Hershey, Mars and a host of other smaller European candy makers such as Lindt/Ghirardelli and Ferrero are being tossed about as prospective buyers, any of which are likely to gain increased synergies and scalar economies should a deal happen. Greater size and scale could be just what’s needed as grocers and c-stores push vendors for lower prices and promotional discounts as competition grows and demand for candy wanes.
Should a prospective buyer come from within the candy sector, a further shakeout of marginal brands becomes a distinct possibility. There also is the potential that one merger spurs consolidation among the remaining players who are forced to combine in order to remain competitive against the newly formed, more nimble player.
It's possible Hershey could have an interest in Nestle, if for no other reason than to thwart another takeover attempt by Mondelez International.
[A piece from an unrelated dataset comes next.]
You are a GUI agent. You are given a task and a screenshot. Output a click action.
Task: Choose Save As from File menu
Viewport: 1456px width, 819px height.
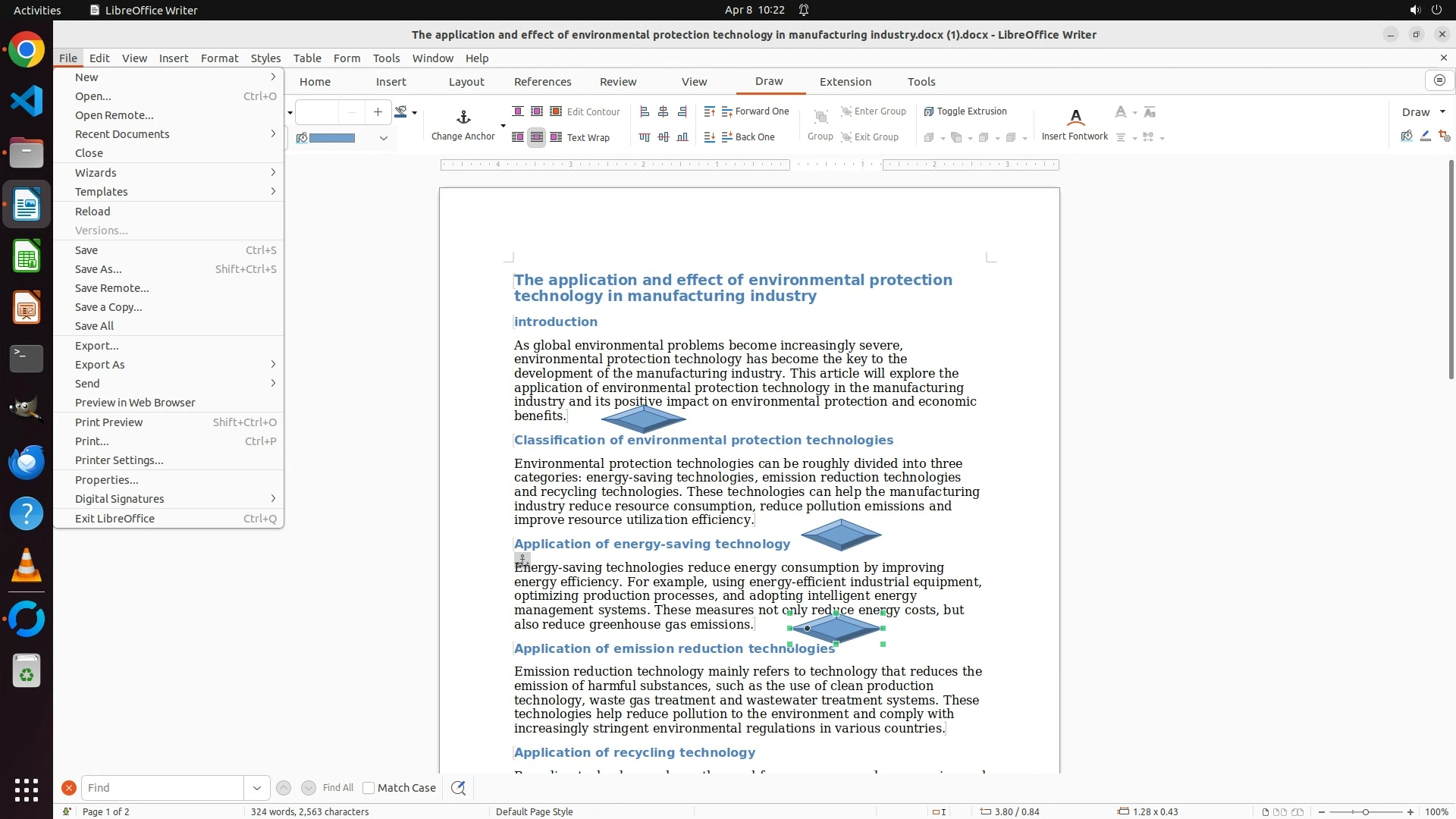99,269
But a Hershey/Nestle combination, with market share potential approaching 50% or higher, would undoubtedly be scrutinized by the Federal Trade Commission.
With Mondelez's high interest level in Hershey, Nestle could easily become its next target for a fraction of the price. The snack maker has already demonstrated interest in penetrating the candy market with its recent Oreo chocolate bar introduction.
Whoever buys Nestle's U.S. candy operations, they will add several perennial brand favorites, including Nestle’s Crunch, Butterfinger, BabyRuth, and its Willy Wonka franchise, to its portfolio.